I also made some further tweaks to the Seeing Speech data (fixing some of the video titles and descriptions) and had a chat with Thomas Clancy about his Iona proposal, which is starting to come together again after several months of inactivity.  Also for the ‘Books and Borrowing’ proposal I replied to a request for more information on the technical side of things from Stirling’s IT Services, who will be hosting the website and database for the project.  I met with Luca this week as well, to discuss how best to grab XML data via an AJAX query and process it using client-side JavaScript.  This is something I had already tackled as part of the ‘New Modernist Editing’ project, so was able to give Luca some (hopefully) useful advice.  I also continued an email conversation with Bryony Randall and Ronan Crowley about the workshop we’re running on digital editions later in the month.

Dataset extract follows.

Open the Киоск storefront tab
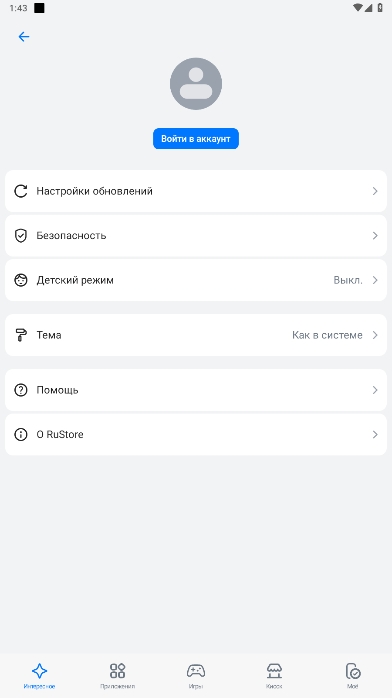 pos(274,676)
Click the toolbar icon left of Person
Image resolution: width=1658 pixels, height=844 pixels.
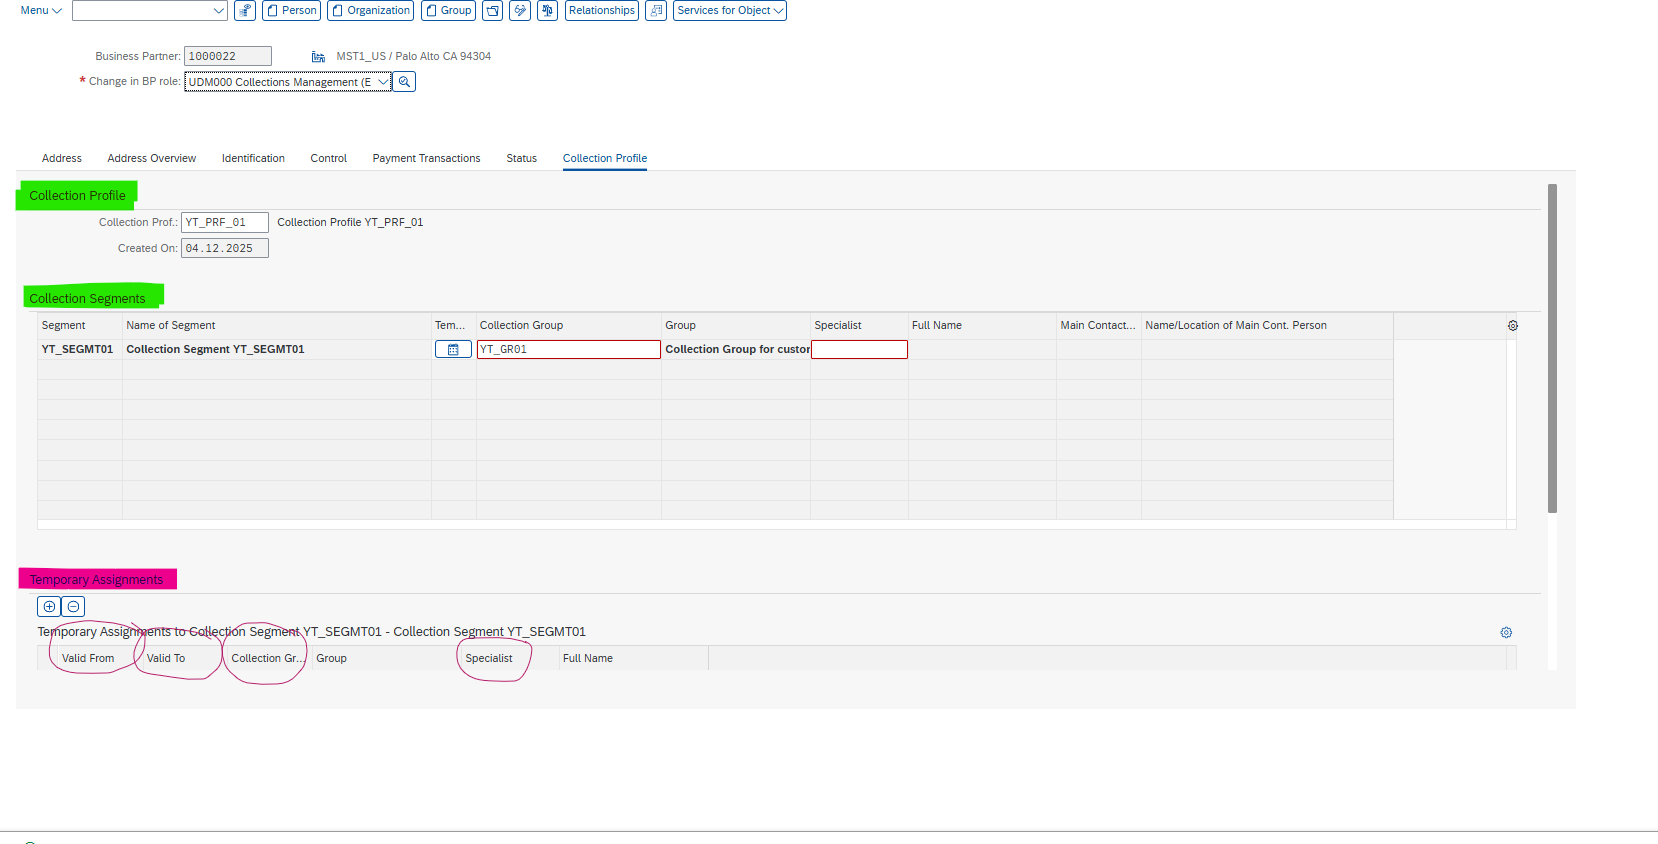(x=245, y=11)
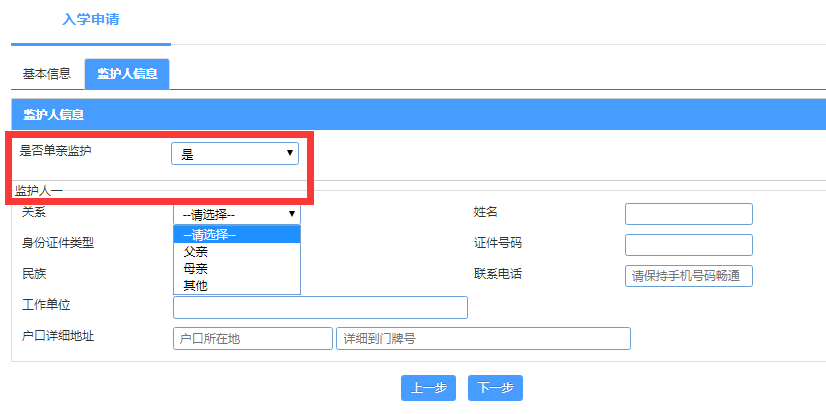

On Friday I spent most of the day working on the RNSN project, adding direct links to the ‘nation’ introductions to the main navigation menu and creating new ‘storymap’ stories based on Powerpoint presentations that had been sent to me.  This is actually quite a time-consuming process as it involves grabbing images from the PPT, reformatting them, uploading them to WordPress, linking to them from the Storymap pages, creating Zoomified versions of the image or images that will be used as the ‘map’ for the story, extracting audio files from the PPT and uploading them, grabbing all of the text and formatting it for display and other such tasks.  However, despite being a long process the end result is definitely worth it as the stroymaps work very nicely.  I managed to get two such stories completed today, and now I’ve re-familiarised myself with the process it should be quicker when the next set get sent to me.